Impact fees are used by local governments to make transportation improvements to meet growth.

“An action that will undermine basic infrastructure is not a good idea,” Gary L. Hayes, executive director of PAG and the Regional Transportation Authority, said this week.

PAG is the regional umbrella agency for transportation, air quality and population issues. Members include Tucson, Pima County, Marana, Oro Valley, South Tucson and Sahuarita.

The RTA’s 20-year regional transportation plan is largely funded with a half-cent sales tax that would not be impacted by the state taking the impact fees.

But impact fees collected by member jurisdictions also go to fund RTA projects, and that money would be sorely missed if appropriated for state budgetary relief, Hayes said.

“I looked at it and it struck me as an impossibility,” lawyer Martin Willett, Pima County deputy administrator, said Tuesday.

Willett is the county’s point man on legislative issues. He has heard and seen few details about the proposal, which would allow the state to dun cities and towns for $210 million in state-shared revenues that would have to be made up through their development impact fee programs.

“I would say they have no legal authority to take impact fees already collected by cities and towns,” said Mike Rankin, Tucson city attorney.

The city and most local jurisdictions have development impact fee programs where money collected from developers is used for road, park and sewer facilities improvements.

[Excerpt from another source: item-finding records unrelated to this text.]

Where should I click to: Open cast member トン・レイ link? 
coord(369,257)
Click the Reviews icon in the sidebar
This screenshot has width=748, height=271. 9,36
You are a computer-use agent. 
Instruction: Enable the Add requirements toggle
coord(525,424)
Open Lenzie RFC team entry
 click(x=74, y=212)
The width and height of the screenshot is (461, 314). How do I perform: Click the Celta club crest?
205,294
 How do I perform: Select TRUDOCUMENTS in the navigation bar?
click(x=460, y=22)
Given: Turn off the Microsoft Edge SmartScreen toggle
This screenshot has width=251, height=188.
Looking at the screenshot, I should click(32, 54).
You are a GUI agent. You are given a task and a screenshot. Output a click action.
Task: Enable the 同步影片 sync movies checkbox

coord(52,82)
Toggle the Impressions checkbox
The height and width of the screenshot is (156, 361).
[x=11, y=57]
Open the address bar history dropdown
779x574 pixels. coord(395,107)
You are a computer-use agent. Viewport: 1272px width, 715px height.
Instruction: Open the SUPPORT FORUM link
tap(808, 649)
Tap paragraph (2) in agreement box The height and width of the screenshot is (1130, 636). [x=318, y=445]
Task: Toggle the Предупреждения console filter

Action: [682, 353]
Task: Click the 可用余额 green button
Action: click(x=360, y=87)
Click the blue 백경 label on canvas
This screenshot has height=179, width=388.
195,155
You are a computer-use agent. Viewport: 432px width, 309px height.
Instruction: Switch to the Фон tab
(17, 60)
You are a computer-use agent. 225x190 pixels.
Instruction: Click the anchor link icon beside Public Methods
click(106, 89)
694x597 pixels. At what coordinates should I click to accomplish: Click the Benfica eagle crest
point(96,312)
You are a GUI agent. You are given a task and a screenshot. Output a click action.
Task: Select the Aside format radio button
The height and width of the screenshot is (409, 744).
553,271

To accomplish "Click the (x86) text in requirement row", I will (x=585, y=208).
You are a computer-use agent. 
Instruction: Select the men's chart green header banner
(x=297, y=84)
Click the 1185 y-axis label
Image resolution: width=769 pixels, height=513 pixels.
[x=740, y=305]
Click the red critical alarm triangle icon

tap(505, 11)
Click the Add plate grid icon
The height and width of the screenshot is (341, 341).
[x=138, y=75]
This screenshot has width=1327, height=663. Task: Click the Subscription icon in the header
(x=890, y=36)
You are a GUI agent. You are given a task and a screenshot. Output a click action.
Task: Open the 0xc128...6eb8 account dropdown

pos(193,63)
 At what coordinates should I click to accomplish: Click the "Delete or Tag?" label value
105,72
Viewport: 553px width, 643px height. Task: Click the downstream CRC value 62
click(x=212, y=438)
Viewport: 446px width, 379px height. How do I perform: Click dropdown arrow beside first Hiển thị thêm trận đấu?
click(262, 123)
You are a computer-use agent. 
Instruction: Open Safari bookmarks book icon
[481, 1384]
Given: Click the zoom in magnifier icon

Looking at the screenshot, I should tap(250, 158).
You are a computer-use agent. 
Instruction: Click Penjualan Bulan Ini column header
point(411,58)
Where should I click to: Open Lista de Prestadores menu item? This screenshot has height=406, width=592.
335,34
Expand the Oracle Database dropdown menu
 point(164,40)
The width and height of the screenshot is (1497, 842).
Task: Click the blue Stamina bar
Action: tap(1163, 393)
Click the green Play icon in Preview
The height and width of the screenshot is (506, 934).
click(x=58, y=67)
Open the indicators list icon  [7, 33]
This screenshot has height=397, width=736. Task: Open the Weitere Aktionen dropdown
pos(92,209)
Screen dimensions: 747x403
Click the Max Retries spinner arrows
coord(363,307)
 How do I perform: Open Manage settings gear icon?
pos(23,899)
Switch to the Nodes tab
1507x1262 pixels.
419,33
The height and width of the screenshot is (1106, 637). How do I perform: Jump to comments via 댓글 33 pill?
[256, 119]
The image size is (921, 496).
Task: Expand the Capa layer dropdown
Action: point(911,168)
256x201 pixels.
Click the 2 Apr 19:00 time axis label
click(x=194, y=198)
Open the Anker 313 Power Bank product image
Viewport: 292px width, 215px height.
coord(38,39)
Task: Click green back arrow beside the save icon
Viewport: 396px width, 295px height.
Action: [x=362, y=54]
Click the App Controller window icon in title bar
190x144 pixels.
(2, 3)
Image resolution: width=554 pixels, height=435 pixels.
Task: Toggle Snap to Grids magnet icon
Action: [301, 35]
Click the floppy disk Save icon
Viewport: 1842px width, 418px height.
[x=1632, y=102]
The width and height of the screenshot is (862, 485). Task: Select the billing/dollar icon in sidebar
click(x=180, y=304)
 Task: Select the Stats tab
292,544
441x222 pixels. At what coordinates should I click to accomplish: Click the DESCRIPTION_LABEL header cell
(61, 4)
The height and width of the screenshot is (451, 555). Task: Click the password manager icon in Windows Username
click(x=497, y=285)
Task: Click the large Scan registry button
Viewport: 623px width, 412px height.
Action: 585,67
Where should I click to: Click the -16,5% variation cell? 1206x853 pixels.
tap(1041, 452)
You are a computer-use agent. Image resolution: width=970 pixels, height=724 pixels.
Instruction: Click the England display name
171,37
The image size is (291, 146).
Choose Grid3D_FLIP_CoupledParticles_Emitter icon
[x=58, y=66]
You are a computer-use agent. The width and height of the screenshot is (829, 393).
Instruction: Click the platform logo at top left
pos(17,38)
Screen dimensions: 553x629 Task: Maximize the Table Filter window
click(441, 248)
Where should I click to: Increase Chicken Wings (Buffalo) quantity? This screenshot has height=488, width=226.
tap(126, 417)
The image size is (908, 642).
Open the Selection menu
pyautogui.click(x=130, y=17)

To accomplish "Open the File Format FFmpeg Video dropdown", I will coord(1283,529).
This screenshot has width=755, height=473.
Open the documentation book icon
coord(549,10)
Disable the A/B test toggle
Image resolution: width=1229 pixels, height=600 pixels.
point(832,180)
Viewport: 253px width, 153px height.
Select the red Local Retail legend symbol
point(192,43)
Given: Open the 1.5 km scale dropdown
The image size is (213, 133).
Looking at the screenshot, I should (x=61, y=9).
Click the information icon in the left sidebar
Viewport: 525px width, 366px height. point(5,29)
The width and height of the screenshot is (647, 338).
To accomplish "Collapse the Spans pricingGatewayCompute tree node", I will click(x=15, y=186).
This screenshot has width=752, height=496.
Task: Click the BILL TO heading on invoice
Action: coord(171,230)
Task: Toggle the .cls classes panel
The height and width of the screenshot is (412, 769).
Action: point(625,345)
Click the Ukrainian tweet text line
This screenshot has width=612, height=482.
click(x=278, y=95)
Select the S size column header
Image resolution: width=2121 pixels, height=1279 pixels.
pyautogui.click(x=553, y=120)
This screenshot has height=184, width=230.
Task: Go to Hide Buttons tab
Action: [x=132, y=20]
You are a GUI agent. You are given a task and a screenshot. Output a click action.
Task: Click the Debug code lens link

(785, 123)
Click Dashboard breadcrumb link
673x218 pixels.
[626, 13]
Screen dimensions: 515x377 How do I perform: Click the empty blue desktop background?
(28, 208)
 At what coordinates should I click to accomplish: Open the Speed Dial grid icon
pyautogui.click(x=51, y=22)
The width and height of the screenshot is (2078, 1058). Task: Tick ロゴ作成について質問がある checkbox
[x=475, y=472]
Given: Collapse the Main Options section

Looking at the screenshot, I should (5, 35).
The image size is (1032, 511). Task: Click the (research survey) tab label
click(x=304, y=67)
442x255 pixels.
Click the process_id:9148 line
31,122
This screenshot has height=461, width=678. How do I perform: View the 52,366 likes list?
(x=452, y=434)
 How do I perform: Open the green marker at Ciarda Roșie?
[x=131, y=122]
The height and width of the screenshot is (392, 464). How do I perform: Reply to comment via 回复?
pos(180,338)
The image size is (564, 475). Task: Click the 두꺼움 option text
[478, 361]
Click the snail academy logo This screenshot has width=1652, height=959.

The enabling statutes approved by the Legislature in the past stipulate that fees collected for improvements made necessary by growth be used in the specific geographic areas of the new development.

“The only legal option for us is to use those fees for improvements needed because of the developments,” said Jason Baran, state and federal relations coordinator for the Tucson Office of Intergovernmental Relations.

Details of how supporters of the action would justify taking the impact fees were unclear, enough so that a planned state hearing on the proposal Tuesday was canceled pending more study.

Backers of the proposal have said it would involve the state holding back $210 million in state-shared revenues from cities and towns this coming fiscal year. The affected communities would have to replace those detoured funds from their impact fee coffers.